The black cloth and the gospel

There are some days where the weight of the black cloth seems so heavy - I find myself thinking and saying things I know I shouldn't think, I find myself trying to live my life independent of God because trusting Him means stepping out into the unknown and that scares me. I'm often so focused on my own needs and hurts that I don't see other people's needs and hurts and support them.

The black cloth. Sin. I heard the analogy last night about jewellers placing diamond rings on black cloths to make them sparkle even more, and look even more beautiful.

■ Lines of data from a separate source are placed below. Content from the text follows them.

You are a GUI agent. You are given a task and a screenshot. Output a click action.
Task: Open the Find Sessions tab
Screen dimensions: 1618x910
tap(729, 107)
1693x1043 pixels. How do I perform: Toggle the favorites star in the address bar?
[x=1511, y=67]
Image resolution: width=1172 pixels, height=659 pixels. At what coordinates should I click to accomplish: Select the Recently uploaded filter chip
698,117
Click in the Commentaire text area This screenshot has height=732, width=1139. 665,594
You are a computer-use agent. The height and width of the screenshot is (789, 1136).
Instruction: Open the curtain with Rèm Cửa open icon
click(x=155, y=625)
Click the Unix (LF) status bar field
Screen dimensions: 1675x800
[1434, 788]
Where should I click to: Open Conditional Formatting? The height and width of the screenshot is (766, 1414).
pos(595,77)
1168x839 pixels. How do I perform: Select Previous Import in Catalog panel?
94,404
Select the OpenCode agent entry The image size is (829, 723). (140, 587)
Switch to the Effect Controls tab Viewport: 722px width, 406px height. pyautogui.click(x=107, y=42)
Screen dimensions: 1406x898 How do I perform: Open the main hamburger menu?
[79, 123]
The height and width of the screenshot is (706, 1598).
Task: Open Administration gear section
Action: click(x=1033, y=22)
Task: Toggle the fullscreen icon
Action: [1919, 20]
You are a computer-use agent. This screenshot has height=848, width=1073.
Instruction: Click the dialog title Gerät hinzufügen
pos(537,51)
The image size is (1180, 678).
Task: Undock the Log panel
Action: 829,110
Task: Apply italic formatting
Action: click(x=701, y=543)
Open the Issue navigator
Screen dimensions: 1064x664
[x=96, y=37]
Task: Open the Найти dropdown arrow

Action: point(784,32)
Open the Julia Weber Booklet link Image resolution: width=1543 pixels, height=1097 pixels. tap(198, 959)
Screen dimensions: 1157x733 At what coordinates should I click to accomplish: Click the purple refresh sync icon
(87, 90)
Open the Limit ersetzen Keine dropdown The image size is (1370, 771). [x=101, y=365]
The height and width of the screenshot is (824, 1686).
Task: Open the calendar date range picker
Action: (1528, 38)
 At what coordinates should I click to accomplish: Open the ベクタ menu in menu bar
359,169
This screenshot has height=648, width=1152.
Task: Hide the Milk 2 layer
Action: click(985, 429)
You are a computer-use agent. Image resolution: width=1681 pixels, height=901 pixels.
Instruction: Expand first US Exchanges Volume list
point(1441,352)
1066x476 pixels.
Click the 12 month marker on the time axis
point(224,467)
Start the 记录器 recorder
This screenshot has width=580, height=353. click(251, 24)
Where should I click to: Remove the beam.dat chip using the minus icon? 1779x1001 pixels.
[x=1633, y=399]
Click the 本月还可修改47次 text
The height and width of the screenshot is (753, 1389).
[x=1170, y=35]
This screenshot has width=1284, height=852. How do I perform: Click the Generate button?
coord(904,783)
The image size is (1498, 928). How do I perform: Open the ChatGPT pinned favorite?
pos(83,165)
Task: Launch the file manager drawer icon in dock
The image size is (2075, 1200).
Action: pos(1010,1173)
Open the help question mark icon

The diamond ring. The gospel. I finally realised that the gospel is about more than just Jesus (though He is at the heart of it!) - some other religions also believe in Jesus, but they don't believe the gospel. They don't believe that first we rebelled (and continue to rebel) against God, that Jesus lived a sinless life on earth and then paid the price for our sin by dying on the cross and being raised back to life so that we might enjoy relationship with God and the promise of hope for eternity with Him.

OK, there will be people who don't understand the term 'the gospel' at first (none of us did!), but that's why someone needs to share the message of all that Jesus has done for them, and the hope that He offers.

The black cloth is an important part of the story, but it's only the beginning. The gospel turns the black cloth into something special that can be used to the glory of God.

I read this last night, 'We were ultimately designed to find true joy, identity and purpose in God, but man sinned (Gen 3), which changed everything!' It hurt to read these words, because I realised how often I don't find my joy, identity and purpose in God. I seek after 'created' things, rather than the Creator Himself. When God is just waiting for me to come to Him so He can offer me true joy, identity and purpose.